[カーネル平滑化]オプションは、幾つかの抽出された点に関して、局所的に重み付けて直線や2次曲線といった単純なモデルを次々にあてはめていくことにより、全体の曲線を求めます。最大で合計128個の局所的な回帰モデルが組み合わされ、データ全体にわたって滑らかな曲線が作成されます。この局所的に重み付けた回帰は、loess、もしくは、提案された当初の名前であるlowessとも呼ばれています。Lowessという呼び名は、locally weighted scatterplot smoother (局所重み付き散布図平滑化)が由来です。[カーネル平滑化]オプションでは、Cleveland(1979)の手法を使用しています。ただし、ほぼ完全なあてはめの場合は微調整を加えており、Clevelandの双加重関数の引数6 * q50を、max(6 * q50, 2 * q90)で置き換えています。ここで、q50は50パーセント点、q90は90パーセント点です。
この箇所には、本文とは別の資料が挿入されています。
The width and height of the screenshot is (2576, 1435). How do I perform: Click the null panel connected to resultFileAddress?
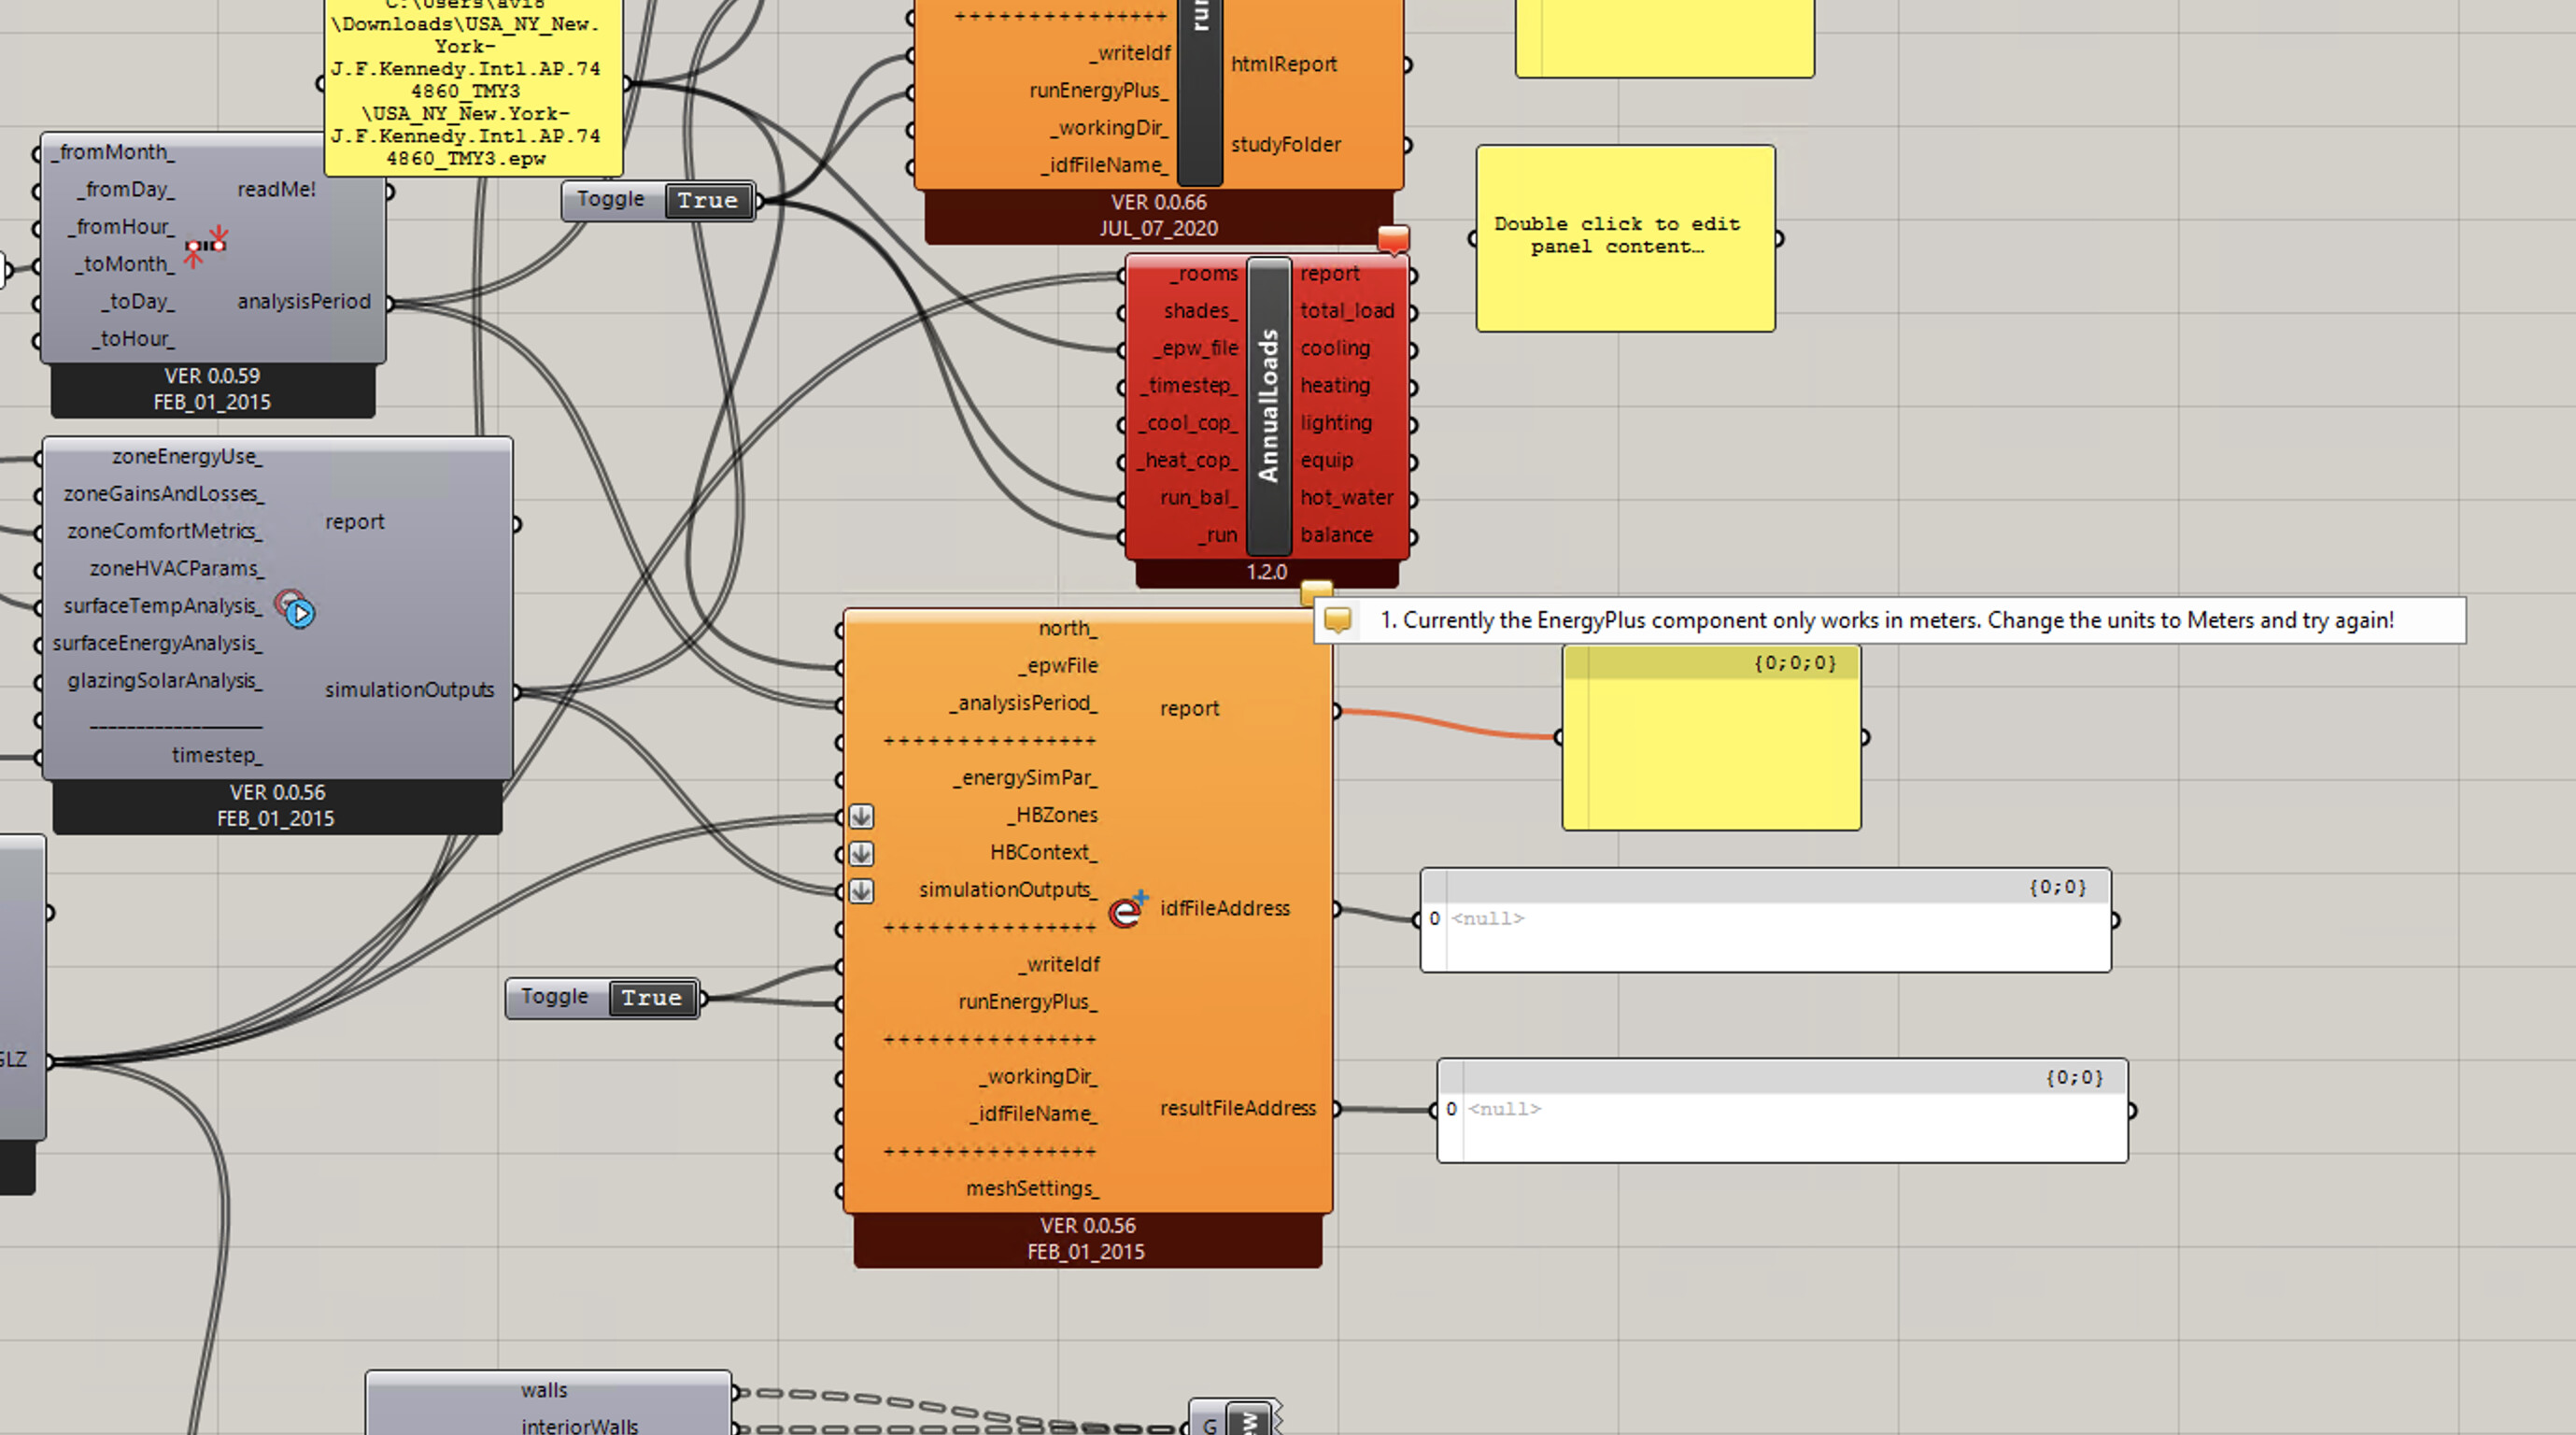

この手法は、変数間の関係を特定して、その後に必要な分析やモデル式を考察するのに役立ちます。
[局所的な平滑化]メニューのオプションについては、あてはめ用メニューを参照してください。
「局所的な平滑化」レポートには、「R2乗」と「誤差平方和(SSE)」が表示されます。これらの値は、平滑化曲線をその他のモデルや別の平滑化曲線と比較するのに役立ちます。
R2乗
データの全変動のうち、平滑化モデルによって説明されている割合。「平滑化スプライン曲線によるあてはめ」レポートを参照してください。
誤差平方和(SSE)
各点からあてはめた曲線までの距離の平方和。これは、あてはめたモデルで説明できていない「誤差」(残差)を表します。
局所的なあてはめ(λ)
個々の局所的なあてはめに対し、多項式の次数を選択します。2次多項式を使用すると、局所的なでこぼこが滑らかになります。λは、この手法であてはめる多項式の次数を表します。λには、0次(平均)、1次(線形)、または2次を指定できます。
重み関数
それぞれの局所的な回帰において、近傍のデータをどのように重み付けするかを指定します。デフォルトでは、重み付けの関数として、トリキューブ(3次式の3乗)が使われます。このような重み付け関数は、局所的な回帰をあてはめていくときに、各点(xi, yi)が局所的な回帰に与える影響を決めます。重みは、xからxiまでの距離が大きくなるにつれて小さくなり、やがてゼロになります。
滑らかさ(α)
個々の局所的なあてはめを構成する点の数を指定します。スライダーで値を調整するか、値を直接入力します。αは、平滑化パラメータで、正の数値なら何でもかまいませんが、通常は0.25~1の値を使用します。αを大きくすると、曲線の滑らかさが増します。
標本抽出デルタ
あてはめで使用する標本抽出の量を調整します。デフォルトでは、標本抽出デルタはゼロであり、すべての点があてはめに使用されます。標本抽出デルタの値を大きくすると、直前の抽出点からデルタの範囲内にあるような点は抽出されなくなります。データの密度が高く、あてはめに使用する点の数を減らしたいような場合に、このオプションを使用してください。
ロバスト性
モデルから離れた点に小さな重みを与えることにより、外れ値による影響を小さくします。ここには、重みを再計算する計算過程の反復回数(パスの回数)を指定します。この反復計算の目的は、外れ値に対する重みを小さくすることで、自動的に外れ値をなくすことです。